▽
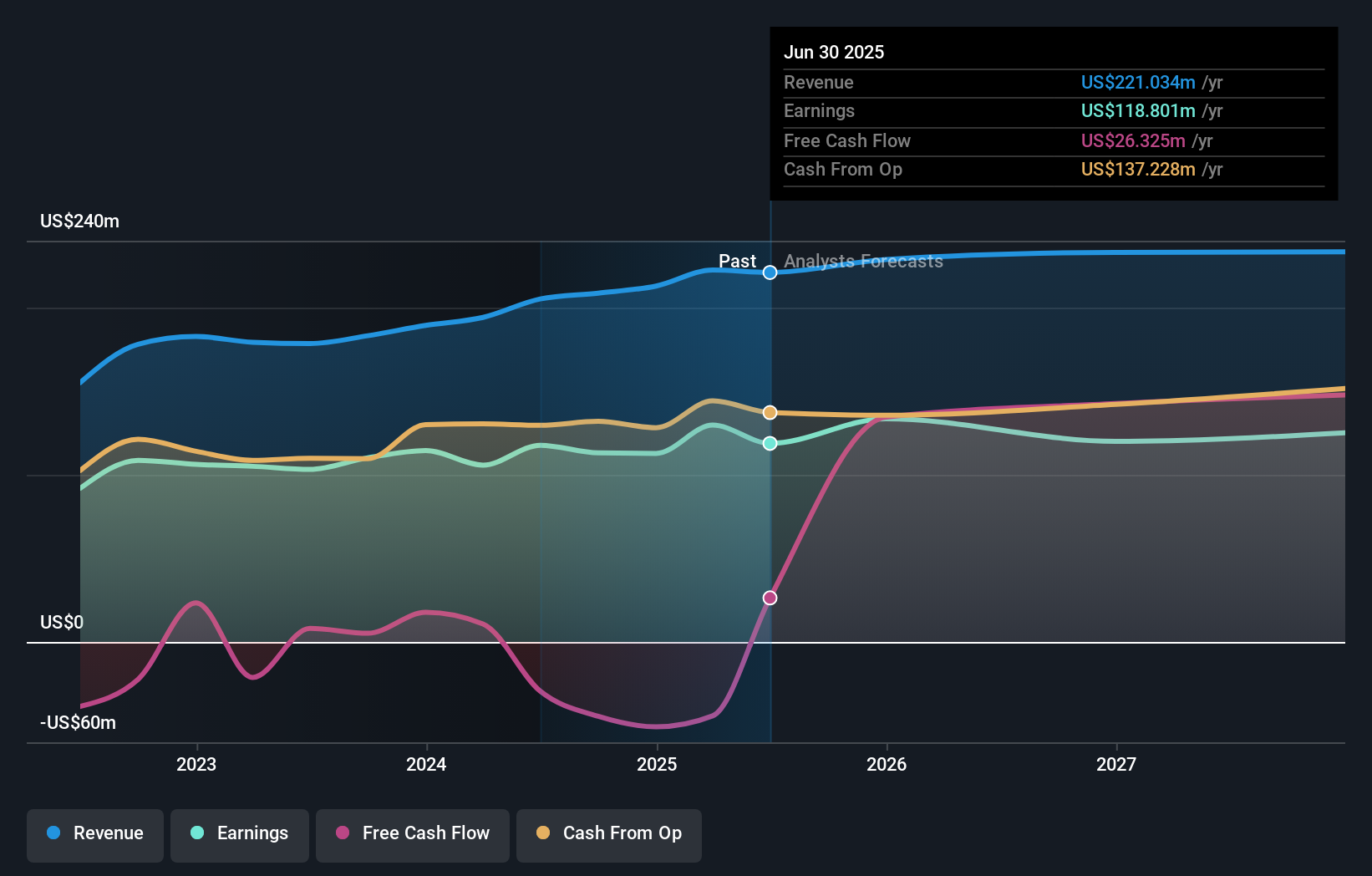The width and height of the screenshot is (1372, 876).
Task: Select the orange Cash From Op marker
Action: coord(769,412)
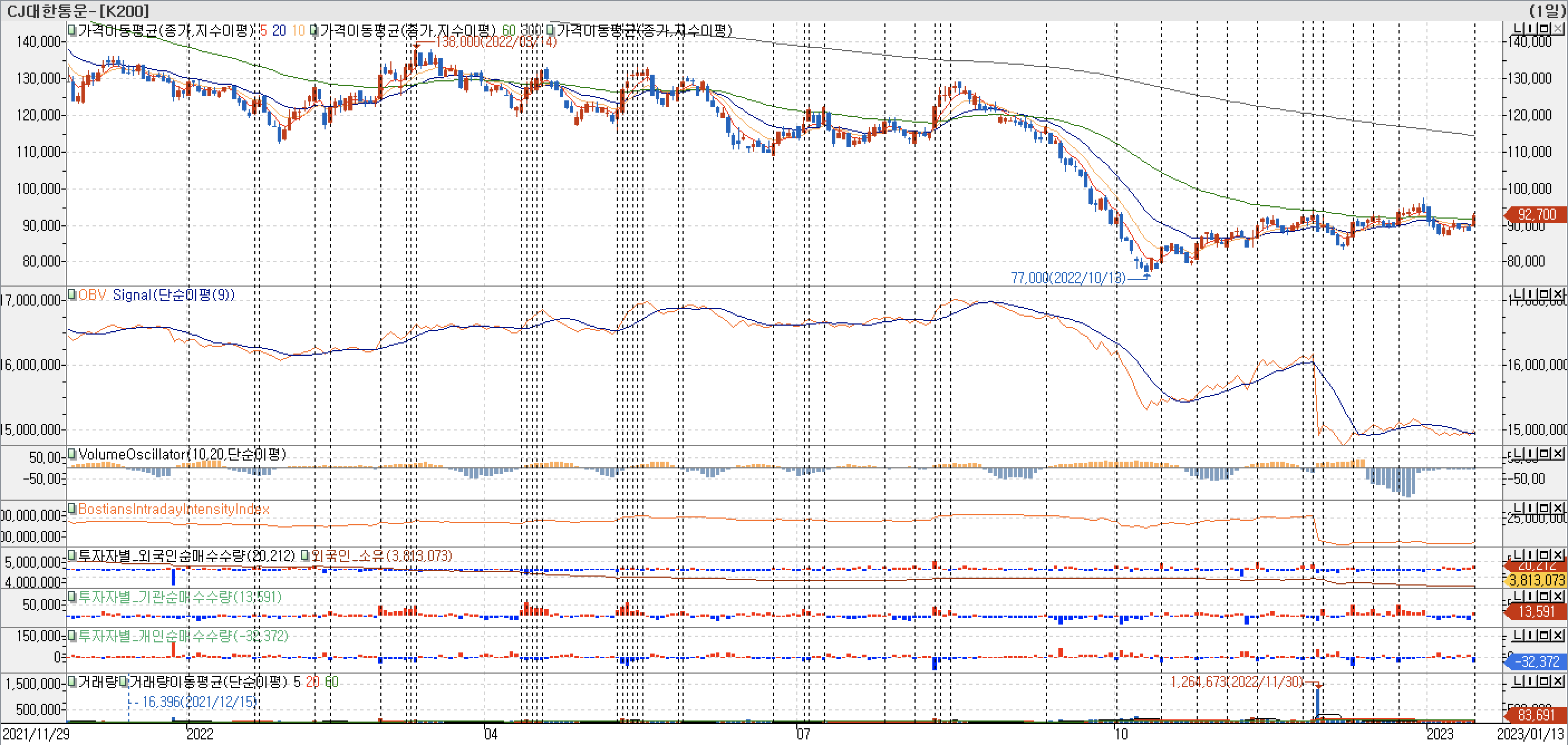Toggle the green box beside OBV label

coord(72,294)
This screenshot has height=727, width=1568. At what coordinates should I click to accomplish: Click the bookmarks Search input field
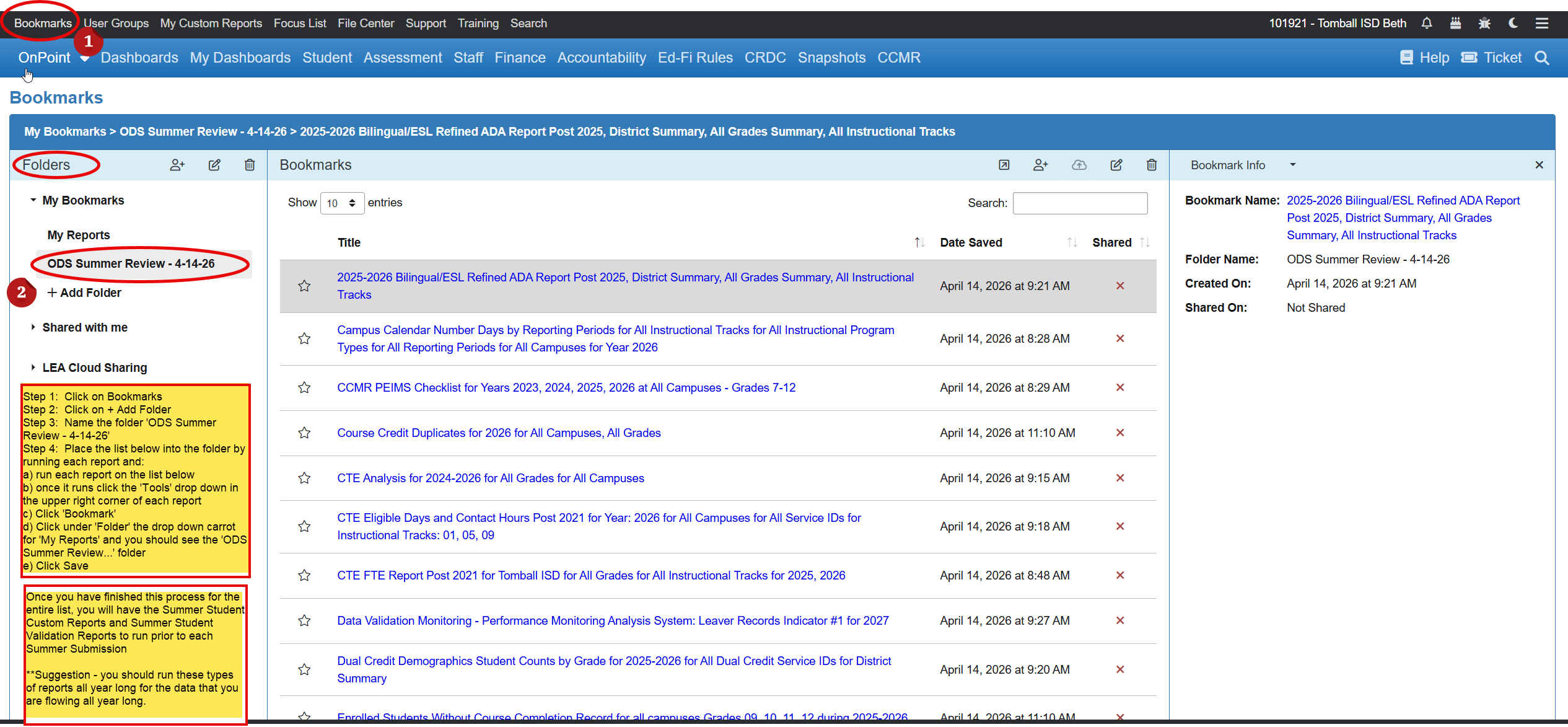pyautogui.click(x=1080, y=203)
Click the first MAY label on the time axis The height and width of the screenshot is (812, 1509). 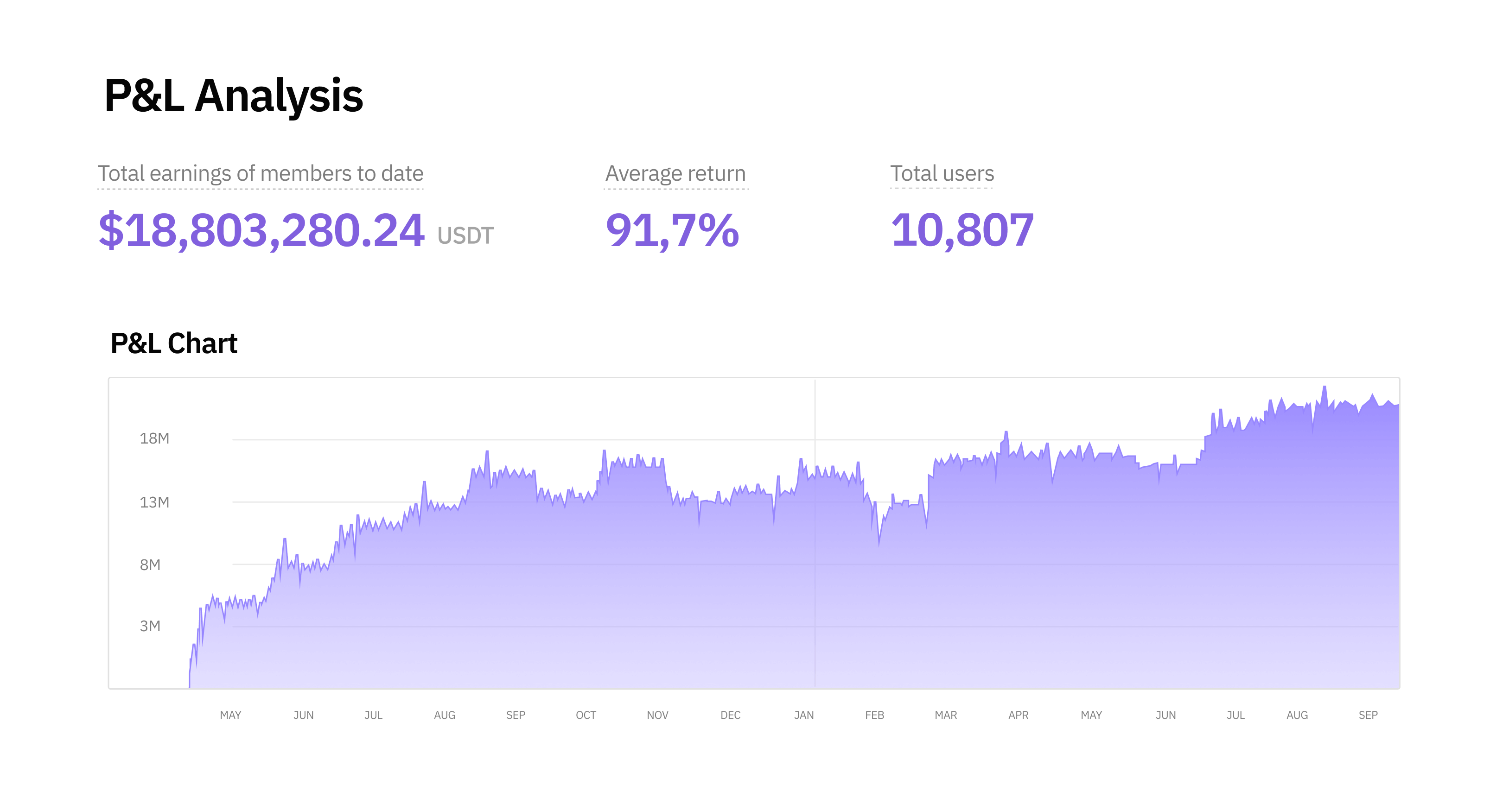(x=230, y=715)
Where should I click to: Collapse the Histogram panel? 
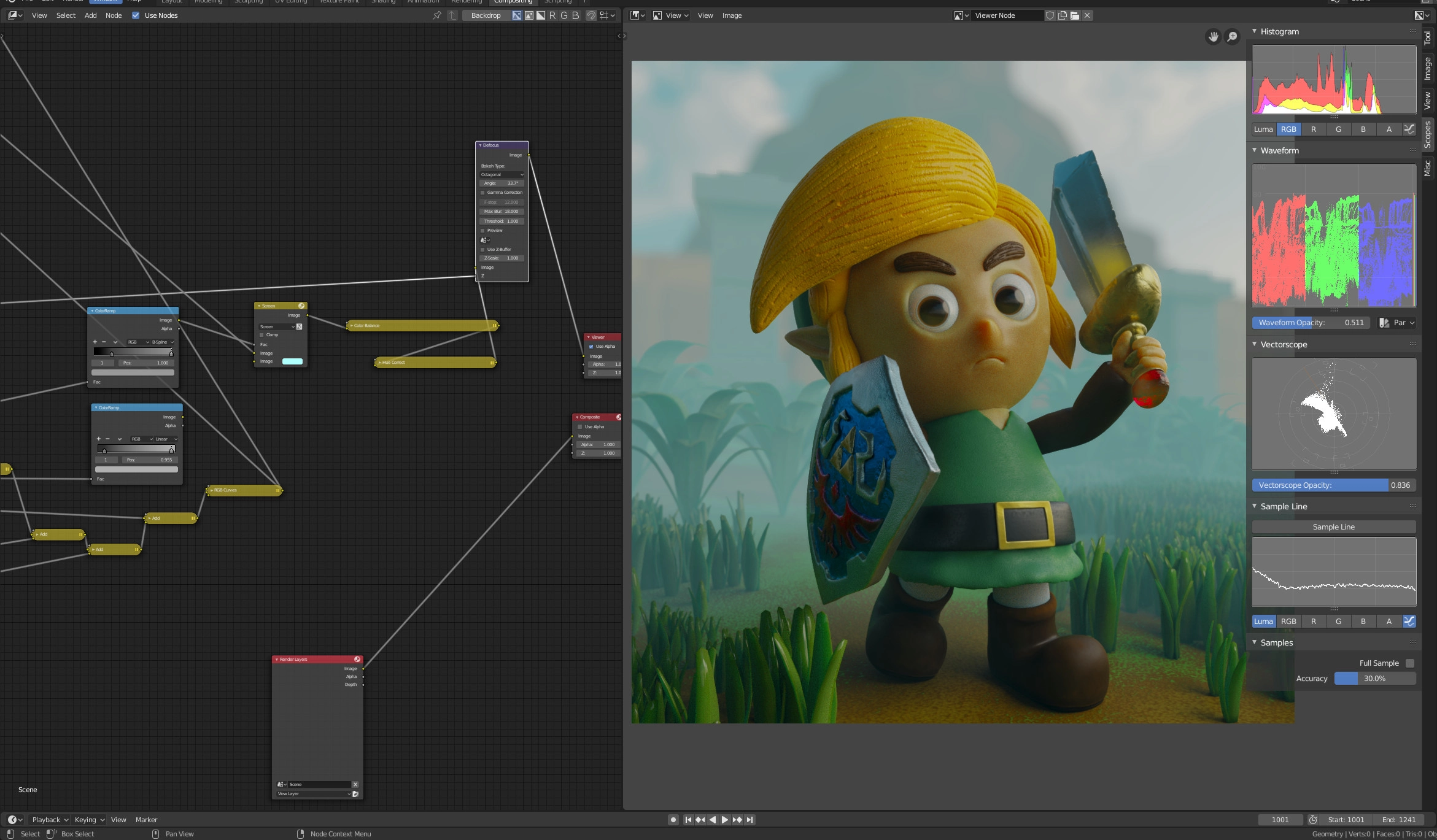(1255, 31)
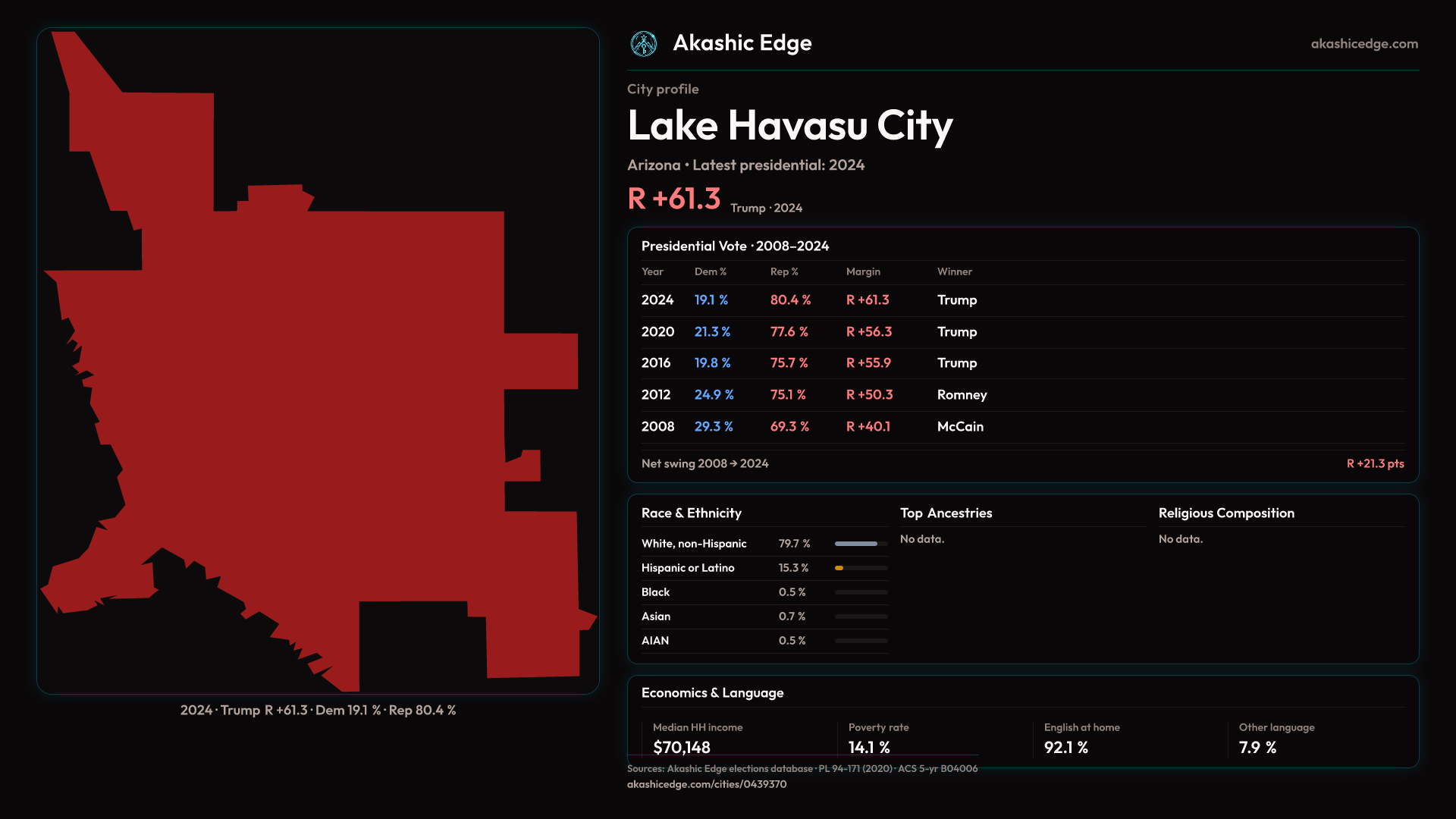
△
- Task to complete
Without the pictures, repeat the line with "Where should I" and every line after it to the end of the listing, and nothing else.

- Task result
Where should I click to: Collapse the Histogram panel? 
(1255, 31)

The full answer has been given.